На уроках труда мы делали деревянные мечи и копья, нас вдохновляла «холодная война». Когда мы попали в засаду индейцев, у меня отвалилась челюсть. Стрела прервала свой полет, вонзившись мне в горло. В тот единственный раз я был янки. В больнице на горе Янош меня уже ждали и даже посетовали, что в последнее время я их забыл. После 56-го игрушечное оружие было запрещено, чтобы мы вошли во вкус. Оружие было самодельным, и им запросто можно было убить. Обычно индейцами были русские, а ковбоями — американцы, но в конце концов все сражались со всеми. У Немеша было пластмассовое мачете, ему отец привез его из Вьетнама. Оно нам вполне годилось во время боевых действий в джунглях, но стрелкового оружия явно не хватало. Я так канючил, что папа в конце концов сдался и привез мне из командировки на Запад игрушечный револьвер. Это был настоящий прорыв. Я не жалуюсь, у нас было все: кварцевые часы, грейпфруты и апельсины, спичечные коробки. Мой отец не сделал карьеры, потому что не вступил в партию, но он нужен был им как специалист, и ему платили большие премиальные. Мои родители не занимались политикой. Они ругали режим, но не боролись с ним. Меня тоже ругали, но и со мной не боролись. Понимали, что дело это безнадежное.
h
Отец попросил меня приехать, потому что наш дом, в котором я вырос, шел на снос, там будет другой дом, больше и лучше. В поезде я пил за венгерских девушек с тремя мафиозо из Нови-Сада. Жены у нас будут венгерки, говорили они. Вместо Сербских бань оттаивать от белградской зимы я пошел в «Рудаш». Я лежал на спине, свет лился на меня через шестиугольные бойницы потолка. Я ждал, когда меня встряхнут, как в детстве я встряхивал стеклянный шар с глицерином, в котором после этого начинал падать снег. Купол «Рудаша» — экстраполяция черепа путешественника. Здание, в котором дырки возникли согласно проекту, безо всяких штурмов — не это ли идеальный Будапешт? Я витаю под сводом турецких бань, между горячей водой и пылающим солнцем, пар подымается снизу вверх, снегопад, вывернутый наизнанку. Я — венгр, сунувший свою голову в турецкий тюрбан.

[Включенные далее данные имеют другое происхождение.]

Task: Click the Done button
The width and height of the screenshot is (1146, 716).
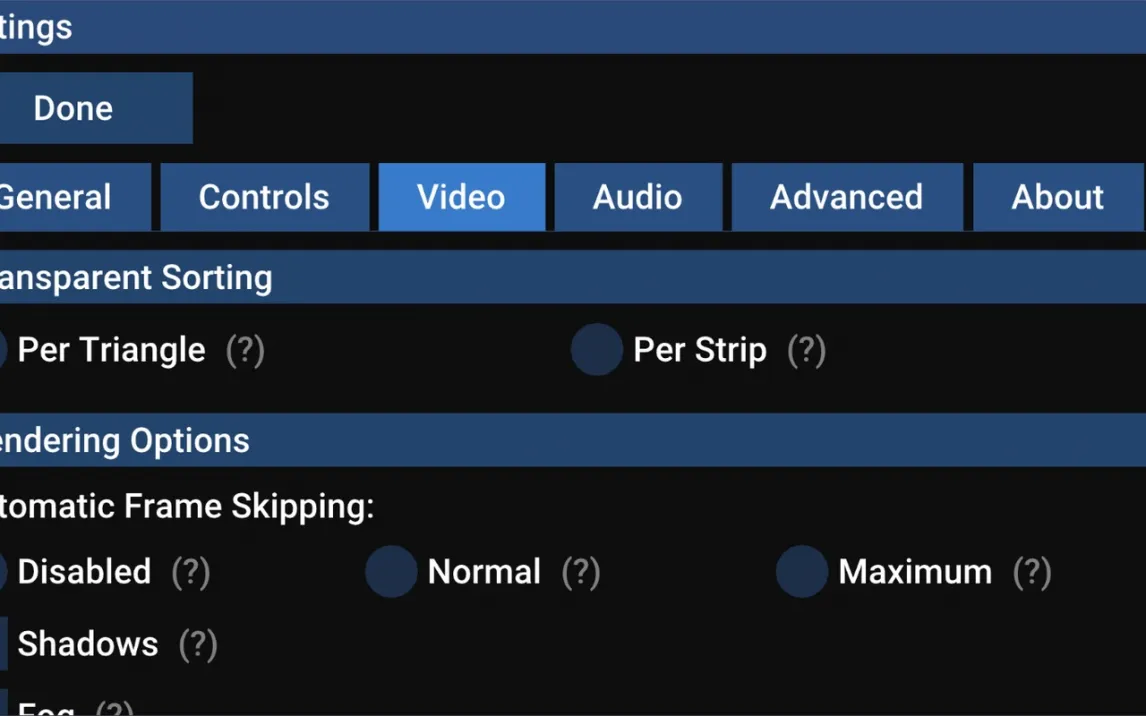Action: tap(96, 108)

«Окножираф»: «Снег — это замерзший пар. Снег выпадает из облаков в виде пушистых белых снежинок. Когда снег тает, он превращается в воду. Снежинки имеют форму звезды».

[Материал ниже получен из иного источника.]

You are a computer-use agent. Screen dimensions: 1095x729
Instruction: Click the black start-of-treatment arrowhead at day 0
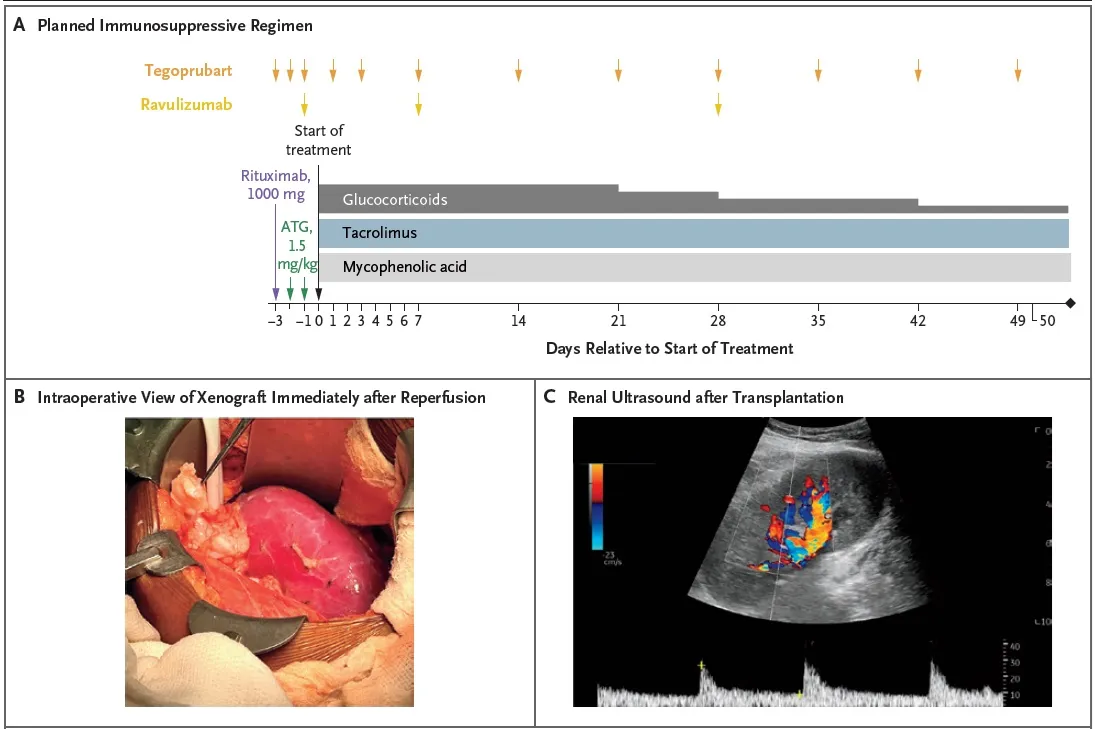coord(319,293)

Наутро я отправляюсь упаковывать свое детство. Дом — маленький. Как макет. И деревья стали вдруг карликовыми. Сад бонсай, по которому я иду на цыпочках. Родительский дом уже пуст, занавесок на окнах нет, зато моя комната набита семидесятыми, точнее сказать, временем с семьдесят пятого по восемьдесят пятый. Книги и камни, фотографии, любовные письма — все это я пакую в несколько коробок из-под виски. Я обхожу вокруг старого дома, много времени на это не требуется, я перерос наш сад. Лестница была под старым орехом, но когда национализировали окрестные участки, ее забросали землей. Фруктовые деревья выкорчевали и на их месте построили аптеку, там, где росли яблони, появилась котельная. Я останавливаюсь возле каменных кубов, на которых проводили лето пальмы в кадушках. Лестница где-то здесь, под землей, на несколько метров ниже. Когда-то я ложился на землю и перекатывался по склону, пока меня не укутывал снег.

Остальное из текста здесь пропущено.